Esas No: 2020/1752
Karar No: 2021/2422
Yargıtay 15. Hukuk Dairesi 2020/1752 Esas 2021/2422 Karar Sayılı İlamı
"İçtihat Metni"
MAHKEMESİ:... Bölge Adliye Mahkemesi 27. Hukuk Dairesi
Taraflar arasındaki alacak davasının yapılan yargılaması sonunda ilamda yazılı nedenlerden dolayı davanın reddine yönelik verilen hüküm davacı vekilince duruşmalı olarak temyiz edilmesi üzerine ilgililere çağrı kağıdı gönderilmişti. Belli günde davacı vekili Avukat ... ile davalı vekili Avukat ..."ın gelmiş olmalarıyla duruşmaya başlanarak hazır bulunan avukatların sözlü açıklamaları dinlenildikten ve temyiz dilekçesinin süresinde olduğu anlaşıldıktan sonra dosya incelendi, gereği konuşulup düşünüldü.
KARAR-
Dava taraflar arasında imzalanan 27/05/2003 tarihli sözleşmenin feshi nedeni ile menfi zarar istemine ilişkin olup mahkemece davanın reddine dair verilen karar davacı tarafından istinaf edilmiş, Ankara Bölge Adliye mahkemesince yapılan istinaf incelemesinde istinaf isteminin esastan reddine karar verilmiştir.

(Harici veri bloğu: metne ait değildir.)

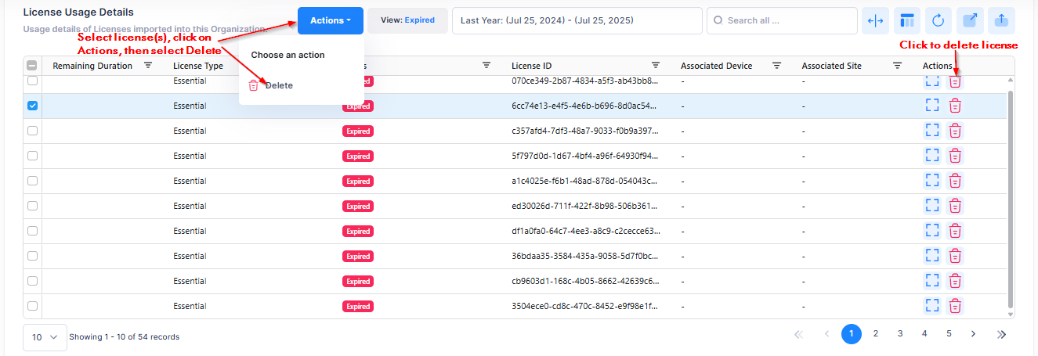Refresh the license usage table
Image resolution: width=1038 pixels, height=356 pixels.
939,20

Verilen karar davacı tarafça temyiz edilmiştir. Davacı davasında davalı ile 165.000.00 Euro + KDV (194.700.00 Euro ) karşılığında buharlı ısı kazanı yapımı konusunda anlaşıldığını, müvekkilince 140.250.00 Euro"nun nakden ödendiğini, kalan 24.750.00 Euro"nun ise montajın bitiminde, kazan verimli buhar verdikten sonra ödeneceğinin kararlaştırıldığını, ancak davalı tarafça yüklenilen edimlerin ifa edilmediğini, ...1. Asliye Ticaret Mahkemesinin 2004/1521 D.İş sayılı dosyası ile yapılan delil tespiti sonucu, buharlı ısı kazanının teslim tarihi olan 07/08/2003 tarihi ile 23/06/2004 delil tespiti tarihi arasında, davalı tarafça kömürle çalışan buharlı ısı kazanının teslim edilmemesinden dolayı fuel oil ile çalışan kazanı kullanmaya devam etmek zorunda kalmasından dolayı müvekkilinin 802.175,25 TL zarara uğradığının ve tespit tarihinde işin % 60"lık kısmının bitirildiğinin tespit edildiğini, 27/05/2003 tarihli sözleşmeyi feshettiklerini, belirterek zararlarının tazminini talep etmiş, davalı tarafça ise davacının kusuru sebebiyle kazanın bazı eksiklerinin tamamlanamadığını, bu yüzden çalıştırılmasının mümkün olmadığını, bunda kusurlu olan tarafın davacı olduğunu feshin haksız olduğunu ve tazminat isteyemeyeceğini belirterek davanın reddini savunmuştur.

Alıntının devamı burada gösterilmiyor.